### Data in this exercise
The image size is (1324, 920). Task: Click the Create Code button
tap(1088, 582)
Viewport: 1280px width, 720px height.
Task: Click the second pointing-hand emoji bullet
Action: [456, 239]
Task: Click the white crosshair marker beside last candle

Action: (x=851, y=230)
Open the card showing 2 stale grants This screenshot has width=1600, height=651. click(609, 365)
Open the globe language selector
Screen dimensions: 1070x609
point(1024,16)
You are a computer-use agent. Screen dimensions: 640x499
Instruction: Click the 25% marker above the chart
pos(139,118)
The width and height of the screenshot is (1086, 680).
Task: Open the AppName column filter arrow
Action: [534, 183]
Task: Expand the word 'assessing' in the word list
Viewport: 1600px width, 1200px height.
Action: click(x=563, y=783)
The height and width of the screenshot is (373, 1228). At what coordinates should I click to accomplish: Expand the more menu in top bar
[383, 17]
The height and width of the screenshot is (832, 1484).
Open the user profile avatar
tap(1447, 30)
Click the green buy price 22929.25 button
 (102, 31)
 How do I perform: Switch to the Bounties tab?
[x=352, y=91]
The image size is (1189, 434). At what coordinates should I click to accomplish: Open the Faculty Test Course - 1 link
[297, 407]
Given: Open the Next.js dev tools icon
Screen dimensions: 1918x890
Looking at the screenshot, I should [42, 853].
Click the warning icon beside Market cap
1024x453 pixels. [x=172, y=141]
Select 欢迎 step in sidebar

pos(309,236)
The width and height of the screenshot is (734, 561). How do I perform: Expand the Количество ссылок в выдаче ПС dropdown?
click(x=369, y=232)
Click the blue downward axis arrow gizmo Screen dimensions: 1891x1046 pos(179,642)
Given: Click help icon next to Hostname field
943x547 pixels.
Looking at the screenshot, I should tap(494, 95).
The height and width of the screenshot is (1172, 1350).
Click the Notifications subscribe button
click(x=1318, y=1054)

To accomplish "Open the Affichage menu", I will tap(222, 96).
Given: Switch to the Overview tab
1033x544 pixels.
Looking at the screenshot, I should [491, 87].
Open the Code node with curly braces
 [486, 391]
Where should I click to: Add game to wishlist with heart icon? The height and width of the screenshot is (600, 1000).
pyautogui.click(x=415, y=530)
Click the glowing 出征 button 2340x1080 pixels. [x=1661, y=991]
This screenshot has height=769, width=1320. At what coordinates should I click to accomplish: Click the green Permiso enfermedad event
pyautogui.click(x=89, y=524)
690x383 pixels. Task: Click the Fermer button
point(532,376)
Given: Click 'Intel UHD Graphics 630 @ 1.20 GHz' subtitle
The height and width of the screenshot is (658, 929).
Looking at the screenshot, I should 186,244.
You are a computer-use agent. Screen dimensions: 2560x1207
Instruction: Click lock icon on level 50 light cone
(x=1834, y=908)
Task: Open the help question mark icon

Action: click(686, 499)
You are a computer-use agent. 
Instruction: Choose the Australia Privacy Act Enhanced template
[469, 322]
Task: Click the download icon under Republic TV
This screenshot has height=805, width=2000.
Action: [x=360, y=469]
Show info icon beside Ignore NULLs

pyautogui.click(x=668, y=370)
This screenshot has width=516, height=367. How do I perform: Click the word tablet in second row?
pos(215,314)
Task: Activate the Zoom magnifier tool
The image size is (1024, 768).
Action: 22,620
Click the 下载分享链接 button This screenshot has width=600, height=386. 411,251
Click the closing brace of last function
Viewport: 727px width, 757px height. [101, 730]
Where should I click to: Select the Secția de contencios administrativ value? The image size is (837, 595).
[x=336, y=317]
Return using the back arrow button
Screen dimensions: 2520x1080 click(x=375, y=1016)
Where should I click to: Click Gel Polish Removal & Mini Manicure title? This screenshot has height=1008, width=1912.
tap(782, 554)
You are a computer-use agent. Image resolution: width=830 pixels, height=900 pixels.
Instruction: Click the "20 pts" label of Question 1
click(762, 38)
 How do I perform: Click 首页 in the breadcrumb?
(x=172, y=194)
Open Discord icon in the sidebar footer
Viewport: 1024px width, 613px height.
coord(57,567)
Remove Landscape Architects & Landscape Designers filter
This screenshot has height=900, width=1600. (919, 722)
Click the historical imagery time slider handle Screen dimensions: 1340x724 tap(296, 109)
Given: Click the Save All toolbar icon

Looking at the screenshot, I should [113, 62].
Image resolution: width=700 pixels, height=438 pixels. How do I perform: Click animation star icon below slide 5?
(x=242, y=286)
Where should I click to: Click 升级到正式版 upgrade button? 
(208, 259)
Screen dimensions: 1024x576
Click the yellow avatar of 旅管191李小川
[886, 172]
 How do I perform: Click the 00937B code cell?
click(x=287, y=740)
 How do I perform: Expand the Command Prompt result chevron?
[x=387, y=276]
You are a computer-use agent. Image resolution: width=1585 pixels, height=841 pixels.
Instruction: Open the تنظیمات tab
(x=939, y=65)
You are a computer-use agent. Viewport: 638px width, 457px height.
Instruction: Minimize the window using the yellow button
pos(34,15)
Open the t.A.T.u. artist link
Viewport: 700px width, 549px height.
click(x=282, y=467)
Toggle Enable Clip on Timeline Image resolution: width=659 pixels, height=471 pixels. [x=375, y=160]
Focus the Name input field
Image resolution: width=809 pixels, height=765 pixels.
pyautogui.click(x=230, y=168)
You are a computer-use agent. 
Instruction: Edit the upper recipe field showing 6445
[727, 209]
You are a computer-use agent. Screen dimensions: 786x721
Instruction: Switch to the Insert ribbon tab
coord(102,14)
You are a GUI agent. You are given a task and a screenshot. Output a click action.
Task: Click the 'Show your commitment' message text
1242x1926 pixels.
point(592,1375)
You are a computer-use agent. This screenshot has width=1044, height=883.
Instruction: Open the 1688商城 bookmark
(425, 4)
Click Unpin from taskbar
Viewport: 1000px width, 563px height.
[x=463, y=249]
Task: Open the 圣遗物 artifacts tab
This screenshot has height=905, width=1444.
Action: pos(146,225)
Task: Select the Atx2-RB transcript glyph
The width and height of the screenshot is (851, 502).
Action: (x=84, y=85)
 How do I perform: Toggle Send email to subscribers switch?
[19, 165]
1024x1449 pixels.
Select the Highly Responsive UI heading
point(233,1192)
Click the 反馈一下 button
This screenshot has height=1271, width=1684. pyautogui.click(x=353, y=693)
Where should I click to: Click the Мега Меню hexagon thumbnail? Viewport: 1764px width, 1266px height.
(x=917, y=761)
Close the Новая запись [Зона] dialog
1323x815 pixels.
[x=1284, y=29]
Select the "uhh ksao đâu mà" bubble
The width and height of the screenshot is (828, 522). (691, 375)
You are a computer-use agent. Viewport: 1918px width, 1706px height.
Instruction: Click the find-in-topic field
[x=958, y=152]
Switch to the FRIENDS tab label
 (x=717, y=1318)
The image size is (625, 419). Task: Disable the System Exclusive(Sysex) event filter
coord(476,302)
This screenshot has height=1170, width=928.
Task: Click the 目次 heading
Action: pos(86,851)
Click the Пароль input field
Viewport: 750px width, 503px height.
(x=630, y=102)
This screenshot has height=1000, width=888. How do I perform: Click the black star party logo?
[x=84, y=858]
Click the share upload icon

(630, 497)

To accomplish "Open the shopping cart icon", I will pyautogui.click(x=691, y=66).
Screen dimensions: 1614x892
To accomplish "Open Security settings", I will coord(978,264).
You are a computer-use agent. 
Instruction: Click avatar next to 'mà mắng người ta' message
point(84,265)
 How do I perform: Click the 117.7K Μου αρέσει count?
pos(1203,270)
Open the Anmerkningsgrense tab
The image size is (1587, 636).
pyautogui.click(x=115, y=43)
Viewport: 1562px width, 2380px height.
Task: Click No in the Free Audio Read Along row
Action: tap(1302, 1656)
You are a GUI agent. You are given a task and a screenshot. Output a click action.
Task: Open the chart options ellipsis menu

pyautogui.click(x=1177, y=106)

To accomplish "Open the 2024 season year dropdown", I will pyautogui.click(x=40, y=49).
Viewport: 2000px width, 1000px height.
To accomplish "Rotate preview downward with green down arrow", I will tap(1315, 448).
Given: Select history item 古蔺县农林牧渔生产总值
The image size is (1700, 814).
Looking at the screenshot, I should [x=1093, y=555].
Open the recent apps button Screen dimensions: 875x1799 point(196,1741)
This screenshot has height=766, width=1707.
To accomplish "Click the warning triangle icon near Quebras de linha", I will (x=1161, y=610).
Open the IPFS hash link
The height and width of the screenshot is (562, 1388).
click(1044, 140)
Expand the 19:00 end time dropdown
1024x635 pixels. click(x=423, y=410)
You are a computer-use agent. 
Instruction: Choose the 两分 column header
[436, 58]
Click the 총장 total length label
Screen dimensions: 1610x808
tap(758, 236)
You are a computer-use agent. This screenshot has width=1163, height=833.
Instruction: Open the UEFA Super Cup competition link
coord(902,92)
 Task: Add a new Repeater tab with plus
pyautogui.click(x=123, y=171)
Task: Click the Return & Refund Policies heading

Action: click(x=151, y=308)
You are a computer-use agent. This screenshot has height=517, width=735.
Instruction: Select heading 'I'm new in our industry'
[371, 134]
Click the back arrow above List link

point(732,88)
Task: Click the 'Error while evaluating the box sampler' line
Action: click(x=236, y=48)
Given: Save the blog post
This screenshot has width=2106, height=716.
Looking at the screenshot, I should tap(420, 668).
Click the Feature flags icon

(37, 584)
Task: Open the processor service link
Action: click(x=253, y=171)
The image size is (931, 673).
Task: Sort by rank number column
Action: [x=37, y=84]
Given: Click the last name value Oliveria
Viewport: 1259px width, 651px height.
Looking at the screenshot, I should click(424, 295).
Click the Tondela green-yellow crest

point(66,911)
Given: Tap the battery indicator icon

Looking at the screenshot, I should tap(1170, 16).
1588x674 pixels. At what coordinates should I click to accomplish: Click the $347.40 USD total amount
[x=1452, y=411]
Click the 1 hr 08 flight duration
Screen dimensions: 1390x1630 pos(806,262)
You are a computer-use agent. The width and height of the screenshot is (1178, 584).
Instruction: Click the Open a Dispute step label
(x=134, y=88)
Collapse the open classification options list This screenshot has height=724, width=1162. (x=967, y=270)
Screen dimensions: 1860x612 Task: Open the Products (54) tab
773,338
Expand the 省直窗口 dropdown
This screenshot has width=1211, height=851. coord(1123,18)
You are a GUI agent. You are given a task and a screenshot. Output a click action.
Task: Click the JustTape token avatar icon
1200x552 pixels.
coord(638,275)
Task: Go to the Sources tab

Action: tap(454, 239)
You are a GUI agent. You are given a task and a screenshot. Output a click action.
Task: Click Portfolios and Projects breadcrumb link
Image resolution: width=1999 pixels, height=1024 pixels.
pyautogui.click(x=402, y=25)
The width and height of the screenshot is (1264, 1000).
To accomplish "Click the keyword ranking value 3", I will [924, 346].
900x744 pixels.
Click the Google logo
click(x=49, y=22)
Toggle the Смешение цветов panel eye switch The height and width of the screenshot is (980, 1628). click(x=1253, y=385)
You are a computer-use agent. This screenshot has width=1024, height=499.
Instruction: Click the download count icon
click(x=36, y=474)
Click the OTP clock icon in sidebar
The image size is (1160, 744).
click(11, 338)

### Task statement
Show the lines of the records that contain the word "downward".

### Expected answer
Click the blue downward axis arrow gizmo Screen dimensions: 1891x1046 pos(179,642)
To accomplish "Rotate preview downward with green down arrow", I will tap(1315, 448).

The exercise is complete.